Given a family of \(\mathcal X\)-valued random variables \(X_{\theta}\) and a function \(f: \mathcal X \to \mathbb R\), we are interested in estimating gradients of its expectation with respect to \(\theta\): \begin{align} \frac{\partial}{\partial \theta} \E[f(X_{\theta})]. \end{align}

The Reparametrization Trick Gradient Estimator

The reparametrization trick relies on finding a random variable \(Z\) and function \(g_{\theta}\) such that \(X_{\theta} = g_{\theta}(Z)\). The gradient can then be estimated using a Monte Carlo estimator: \begin{align} \frac{\partial}{\partial \theta} \E[f(X_{\theta})] &= \frac{\partial}{\partial \theta} \E[f(g_{\theta}(Z))] \\
&= \E\left[\frac{\partial}{\partial \theta} f(g_{\theta}(Z)) \right] \\
&= \E\left[f’(g_{\theta}(Z)) \frac{\partial}{\partial \theta} g_{\theta}(Z) \right] \\
&\approx \frac{1}{N} \sum_{n = 1}^N f’(g_{\theta}(z_n)) \frac{\partial}{\partial \theta} g_{\theta}(z_n) \\
&=: I_{\text{reparam}}. \end{align}

This estimator has a standard Monte Carlo variance: \begin{align} \Var[I_{\text{reparam}}] = \frac{1}{N} \Var\left[f’(g_{\theta}(Z)) \frac{\partial}{\partial \theta} g_{\theta}(Z)\right]. \end{align}

The REINFORCE Gradient Estimator

The reinforce trick relies on knowing \(\frac{\partial}{\partial \theta} \log p_{\theta}(x)\) where \(p_{\theta}(x)\) is the density of \(X_{\theta}\).
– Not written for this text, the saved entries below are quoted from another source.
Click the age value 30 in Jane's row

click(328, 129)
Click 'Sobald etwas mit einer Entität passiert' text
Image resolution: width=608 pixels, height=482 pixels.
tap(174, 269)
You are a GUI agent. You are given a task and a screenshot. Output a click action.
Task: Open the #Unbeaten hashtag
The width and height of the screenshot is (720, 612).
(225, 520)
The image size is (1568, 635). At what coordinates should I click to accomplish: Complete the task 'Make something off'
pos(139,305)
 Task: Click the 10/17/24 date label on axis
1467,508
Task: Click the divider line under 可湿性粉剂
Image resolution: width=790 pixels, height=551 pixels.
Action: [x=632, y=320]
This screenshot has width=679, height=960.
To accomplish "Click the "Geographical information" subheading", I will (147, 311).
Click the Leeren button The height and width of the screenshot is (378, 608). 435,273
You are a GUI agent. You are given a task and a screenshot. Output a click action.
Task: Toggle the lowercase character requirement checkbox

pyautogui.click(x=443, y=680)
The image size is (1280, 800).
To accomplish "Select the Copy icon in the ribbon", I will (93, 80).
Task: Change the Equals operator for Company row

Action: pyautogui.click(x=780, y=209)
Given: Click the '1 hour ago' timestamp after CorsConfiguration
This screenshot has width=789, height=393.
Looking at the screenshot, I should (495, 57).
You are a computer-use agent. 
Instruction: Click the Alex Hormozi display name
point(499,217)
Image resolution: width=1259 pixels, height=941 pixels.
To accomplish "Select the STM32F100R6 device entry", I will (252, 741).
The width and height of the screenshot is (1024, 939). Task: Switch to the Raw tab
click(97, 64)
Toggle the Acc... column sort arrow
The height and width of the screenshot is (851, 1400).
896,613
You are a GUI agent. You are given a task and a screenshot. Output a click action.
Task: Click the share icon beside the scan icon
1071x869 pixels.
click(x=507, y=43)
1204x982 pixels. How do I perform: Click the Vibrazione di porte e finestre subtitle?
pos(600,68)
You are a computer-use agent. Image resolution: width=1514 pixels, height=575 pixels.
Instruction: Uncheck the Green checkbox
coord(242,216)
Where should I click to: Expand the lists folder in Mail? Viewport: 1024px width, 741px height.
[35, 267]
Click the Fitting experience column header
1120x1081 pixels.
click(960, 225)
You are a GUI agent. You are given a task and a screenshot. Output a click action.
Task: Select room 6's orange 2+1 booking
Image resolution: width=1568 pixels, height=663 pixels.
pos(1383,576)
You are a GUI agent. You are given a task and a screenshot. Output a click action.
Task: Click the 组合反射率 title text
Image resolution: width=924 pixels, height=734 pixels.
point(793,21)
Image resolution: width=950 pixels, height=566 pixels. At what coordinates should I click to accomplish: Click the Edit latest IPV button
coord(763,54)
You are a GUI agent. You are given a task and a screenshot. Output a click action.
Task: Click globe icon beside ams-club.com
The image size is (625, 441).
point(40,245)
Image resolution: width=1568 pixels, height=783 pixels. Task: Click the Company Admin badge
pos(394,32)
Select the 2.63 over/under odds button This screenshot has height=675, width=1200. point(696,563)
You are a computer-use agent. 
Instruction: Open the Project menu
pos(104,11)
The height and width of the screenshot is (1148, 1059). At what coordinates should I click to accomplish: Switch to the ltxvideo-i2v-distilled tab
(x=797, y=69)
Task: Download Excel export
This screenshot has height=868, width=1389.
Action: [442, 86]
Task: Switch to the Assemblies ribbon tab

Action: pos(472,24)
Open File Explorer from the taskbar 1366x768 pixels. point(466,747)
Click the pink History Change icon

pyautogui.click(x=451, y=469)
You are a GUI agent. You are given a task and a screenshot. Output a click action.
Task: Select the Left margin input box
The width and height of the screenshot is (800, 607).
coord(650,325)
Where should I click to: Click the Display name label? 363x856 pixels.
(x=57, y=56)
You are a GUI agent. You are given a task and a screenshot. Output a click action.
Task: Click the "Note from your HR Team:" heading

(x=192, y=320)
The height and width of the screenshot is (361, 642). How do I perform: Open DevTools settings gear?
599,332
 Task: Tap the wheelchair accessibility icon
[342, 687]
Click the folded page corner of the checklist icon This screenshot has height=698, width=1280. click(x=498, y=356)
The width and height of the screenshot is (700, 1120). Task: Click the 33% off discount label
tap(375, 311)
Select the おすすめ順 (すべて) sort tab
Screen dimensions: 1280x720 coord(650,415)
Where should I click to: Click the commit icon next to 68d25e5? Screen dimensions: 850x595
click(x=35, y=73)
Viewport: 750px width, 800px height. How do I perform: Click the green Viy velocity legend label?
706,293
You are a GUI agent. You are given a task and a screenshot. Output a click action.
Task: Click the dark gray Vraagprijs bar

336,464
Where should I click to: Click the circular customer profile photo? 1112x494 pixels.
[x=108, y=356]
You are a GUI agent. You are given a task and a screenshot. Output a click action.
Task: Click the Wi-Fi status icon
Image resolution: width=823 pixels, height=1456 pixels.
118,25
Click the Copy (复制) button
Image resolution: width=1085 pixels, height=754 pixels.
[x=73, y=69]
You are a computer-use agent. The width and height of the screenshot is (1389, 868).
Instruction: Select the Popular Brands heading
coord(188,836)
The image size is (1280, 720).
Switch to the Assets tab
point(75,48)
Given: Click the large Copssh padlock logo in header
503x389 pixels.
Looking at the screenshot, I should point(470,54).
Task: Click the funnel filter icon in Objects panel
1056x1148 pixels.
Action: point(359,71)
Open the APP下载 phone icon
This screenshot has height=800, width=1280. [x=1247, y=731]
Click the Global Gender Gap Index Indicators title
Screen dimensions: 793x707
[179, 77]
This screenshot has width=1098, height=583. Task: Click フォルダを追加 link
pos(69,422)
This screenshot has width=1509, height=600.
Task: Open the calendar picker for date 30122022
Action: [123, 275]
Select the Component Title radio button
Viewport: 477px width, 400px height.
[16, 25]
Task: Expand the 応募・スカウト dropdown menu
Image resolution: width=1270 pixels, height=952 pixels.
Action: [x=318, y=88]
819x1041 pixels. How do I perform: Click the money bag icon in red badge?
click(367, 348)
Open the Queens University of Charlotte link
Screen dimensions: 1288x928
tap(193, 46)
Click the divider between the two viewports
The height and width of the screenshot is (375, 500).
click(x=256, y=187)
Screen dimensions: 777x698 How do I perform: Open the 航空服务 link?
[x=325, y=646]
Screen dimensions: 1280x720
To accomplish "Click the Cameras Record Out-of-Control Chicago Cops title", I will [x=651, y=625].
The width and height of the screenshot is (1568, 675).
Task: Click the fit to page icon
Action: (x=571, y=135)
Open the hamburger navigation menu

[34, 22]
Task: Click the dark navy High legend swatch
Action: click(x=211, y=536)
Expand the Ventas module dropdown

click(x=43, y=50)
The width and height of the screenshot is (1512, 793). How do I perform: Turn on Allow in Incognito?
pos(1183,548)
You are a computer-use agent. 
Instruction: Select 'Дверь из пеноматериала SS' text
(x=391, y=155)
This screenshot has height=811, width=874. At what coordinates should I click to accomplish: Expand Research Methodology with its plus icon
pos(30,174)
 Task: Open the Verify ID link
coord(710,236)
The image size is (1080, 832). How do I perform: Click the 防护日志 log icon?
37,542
The gradient is estimated as follows: \begin{align} \frac{\partial}{\partial \theta} \E[f(X_{\theta})] &= \frac{\partial}{\partial \theta} \int f(x)p_{\theta}(x) \,\mathrm dx \\
&= \int f(x) \frac{\partial}{\partial \theta} p_{\theta}(x) \,\mathrm dx \\
&= \int f(x) \left(\frac{\partial}{\partial \theta} \log p_{\theta}(x) \right) p_{\theta}(x) \,\mathrm dx \\
&= \E\left[f(X_{\theta}) \frac{\partial}{\partial \theta} \log p_{\theta}(X_{\theta})\right] \\
&\approx \frac{1}{N} \sum_{n = 1}^N f(x_n) \frac{\partial}{\partial \theta} \log p_{\theta}(x_n) \\
&=: I_{\text{reinforce}}. \end{align}

This estimator has a standard Monte Carlo variance: \begin{align} \Var[I_{\text{reinforce}}] = \frac{1}{N} \Var\left[f(X_{\theta}) \frac{\partial}{\partial \theta} \log p_{\theta}(X_{\theta})\right]. \end{align}

Comparison of Reparameterization trick and REINFORCE Estimators

We want to compare \(\Var[I_{\text{reparam}}]\) and \(\Var[I_{\text{reinforce}}]\).

It turns out that we can’t make such comparison hold true for all \(f\) and \(X_{\theta}\). For details, check out the proposition 1 from section 3.1.2. of yarin gal’s thesis (Gal, 2016). Tables 3.1. and 3.2. given an example of different \(f\)s for which the variance comparisons are inconsistent.